Protein Streak Seeding

Atanas Georgiev and Prof. Peter K. Allen
in collaboration with Prof. John Hunt and his group from the Dept. of Biological Sciences
and Ting Song and Prof. Andrew Laine from the Dept. of Biomedical Engineering

Overview

Streak seeded crystals

Fig.1: Streak seeded crystals

The goal of the Protein Streak Seeding project is the creation of an innovative high-throughput (HTP) microrobotic system for a protein crystallography task called streak seeding. The system uses visual feedback from a camera mounted on a microscope to control a micromanipulator which has the mounting tool attached as its end-effector. For use with our robotic system, we have developed unique new tools, called miscroshovels, which are designed to address certain limitations of the traditionally used by crystallographers whiskers, bristles, or other kinds of hair.

The motivation for this project, along with some background information, is described separately.

Task Description

Seeding step 1 Seeding step 2 Seeding step 3

Fig.2: Wash, touch and streak

Streak seeding is useful when the initial crystallization experiments yield crystals which are too small (less than 40um in size) and/or of low quality and can not be used for structure determination. To obtain higher quality crystals, a new reaction is setup like the original one, however, before incubation, small fragments of the initially obtained crystals are transferred to the new protein-reagent mixture to bootstrap the crystallization process. This crystal fragment transfer process is called streak seeding.

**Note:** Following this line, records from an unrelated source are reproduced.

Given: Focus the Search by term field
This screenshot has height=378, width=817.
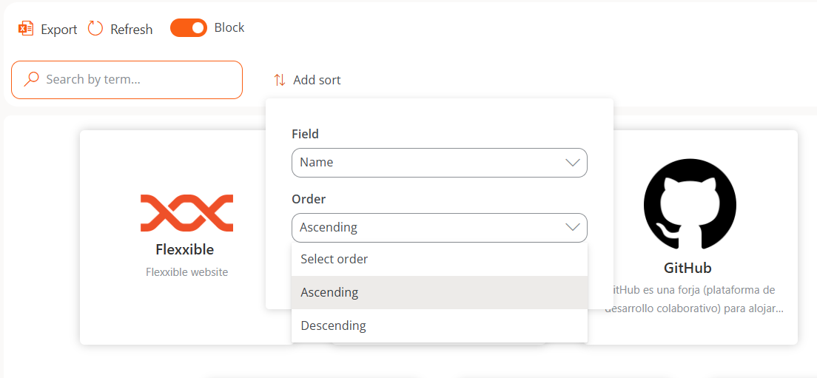Looking at the screenshot, I should point(127,80).
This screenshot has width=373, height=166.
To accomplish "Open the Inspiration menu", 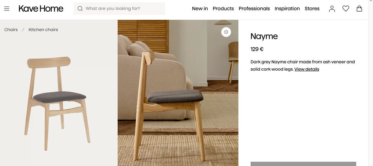I will [287, 9].
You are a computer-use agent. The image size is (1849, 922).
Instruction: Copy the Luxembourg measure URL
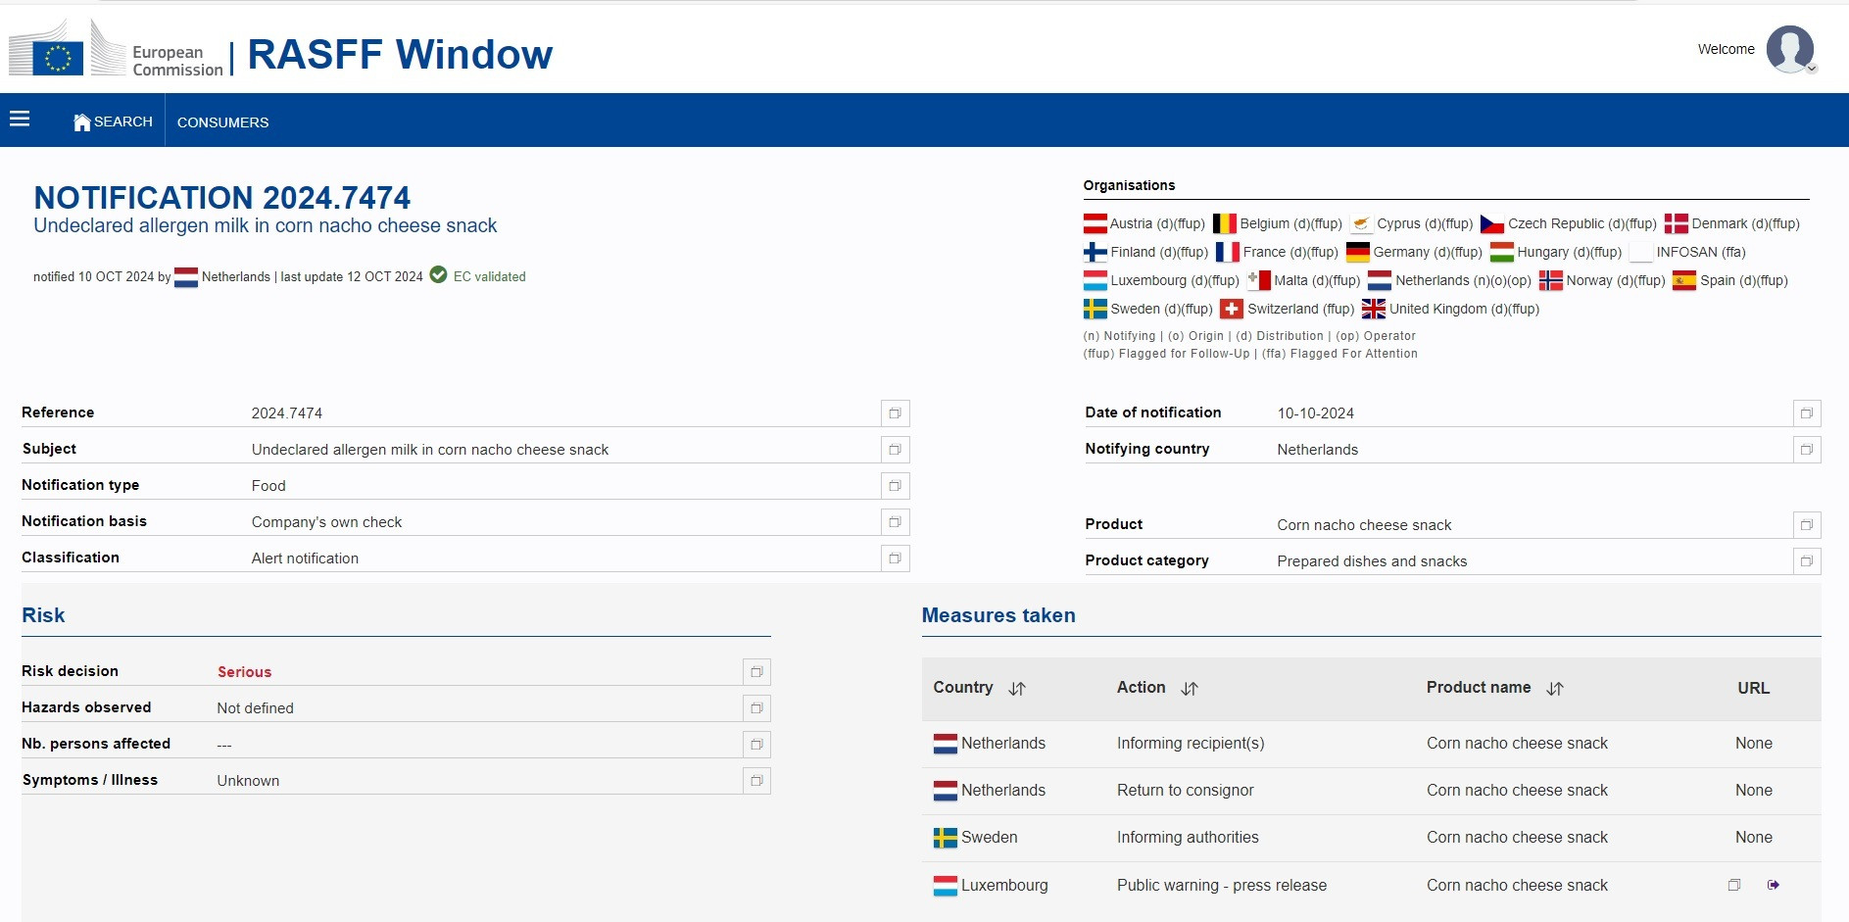[1734, 885]
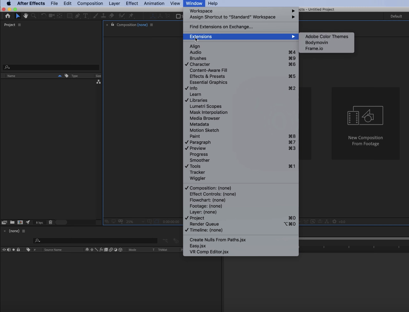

The task of streak seeding consists of three steps (Fig.2). First, the tool to be used is washed in clean water to remove any residue. Second, the tool is used to touch and probe the existing crystals thus breaking them up into fragments and picking some up. Third, the tool is streaked through the fresh mixture, which deposits some of the fragments in it. For this to work, the tool has to have the necessary properties to be able to break up, retain and release crystal fragments, thus the material it is made of is very important factor in for the efficiency of the procedure. Traditionally, various types of hair, bristles, whiskers or horse tail have been used.

CARESS: A Streak Seeding Robot

CARESS

Fig.3: CARESS


CARESS GUI

Fig.4: User Interface


Automatic streak seeding video

Video: Automatic streak seeding
MOV (18MB)
WMV (10MB)

Based on earlier development efforts using our generic micro-robotic system for protein crystal manipulation, we have built a specialized streak seeding robot called CARESS. CARESS --- an acronym for Columbia [University's] Automated Robotic Environment for Streak Seeding, --- employs an innovative approach to protein streak seeding which utilizes our own custom tools, called microshovels, designed and fabricated using MEMS technology.

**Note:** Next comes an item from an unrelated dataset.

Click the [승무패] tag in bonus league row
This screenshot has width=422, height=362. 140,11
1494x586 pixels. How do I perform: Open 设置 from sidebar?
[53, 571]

CARESS uses visual feedback from a camera mounted on a microscope to control a micromanipulator which has the mounting tool attached as its end-effector. All sensors and actuators are connected to a personal computer and controlled by an application running on it. The software is responsible for processing the visual stream from the camera using computer vision techniques to pinpoint the location of the objects of interest in the workspace, and for controlling the actuators accordingly. The user interacts with the application via a graphical interface to set the system up, execute tasks and view data.

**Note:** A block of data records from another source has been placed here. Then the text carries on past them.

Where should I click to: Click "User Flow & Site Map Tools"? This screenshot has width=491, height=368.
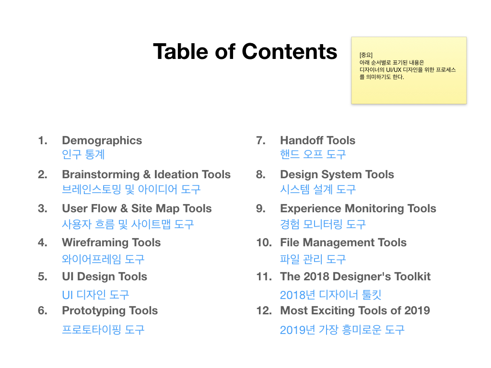(x=136, y=208)
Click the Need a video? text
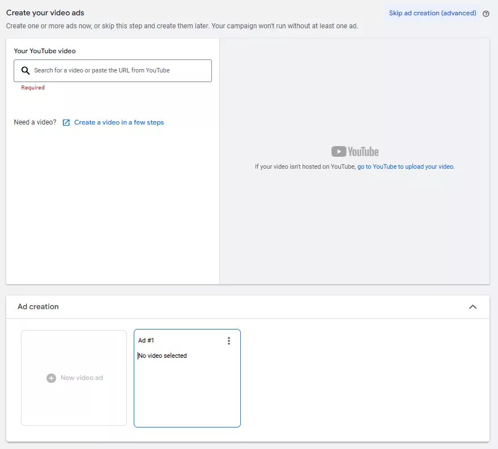Screen dimensions: 498x449 tap(35, 122)
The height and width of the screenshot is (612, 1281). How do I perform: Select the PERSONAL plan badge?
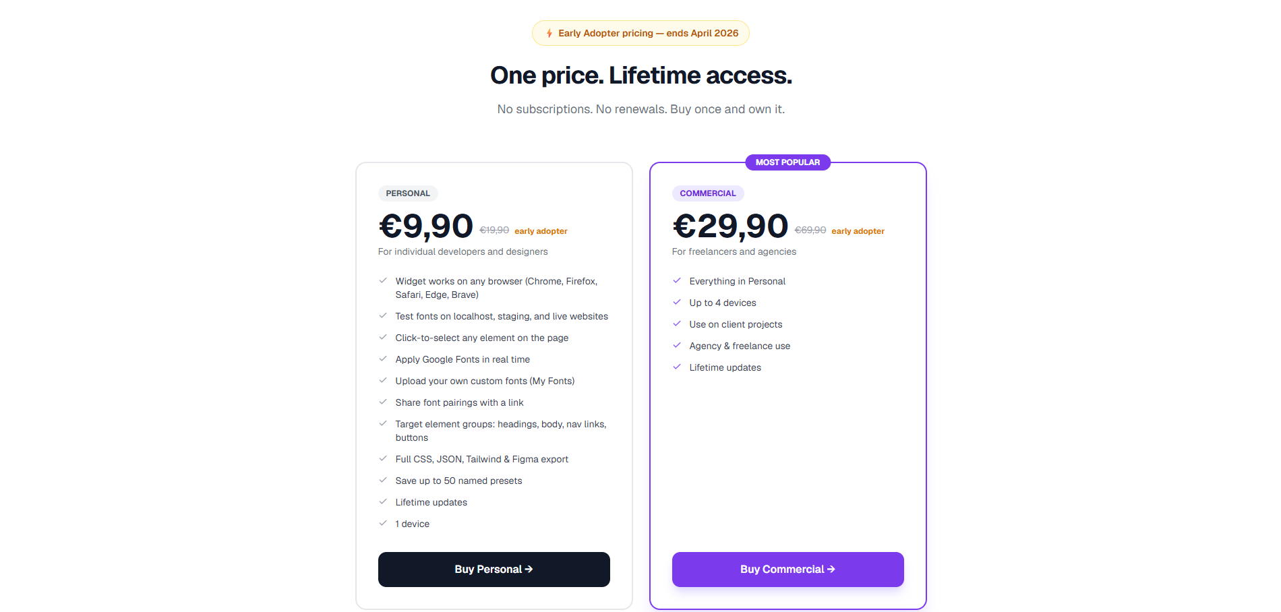(408, 193)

The robot is designed to work with the hanging drop crystallization method, seeding from source crystals on a 21mm square coverslip to destination drops on a coversheet for a 96-well plate. The user sets up the system by placing on the stage the coverslip with the protein crystals, the coversheet of the 96-well plate with the target protein droplets, and a microbridge with water used for cleaning the seeding tool. Then the system is started and it performs the seeding autonomously. At top speed, one 96-well plate can be seeded in 5-6 minutes. The video in the side panel shows CARESS in operation.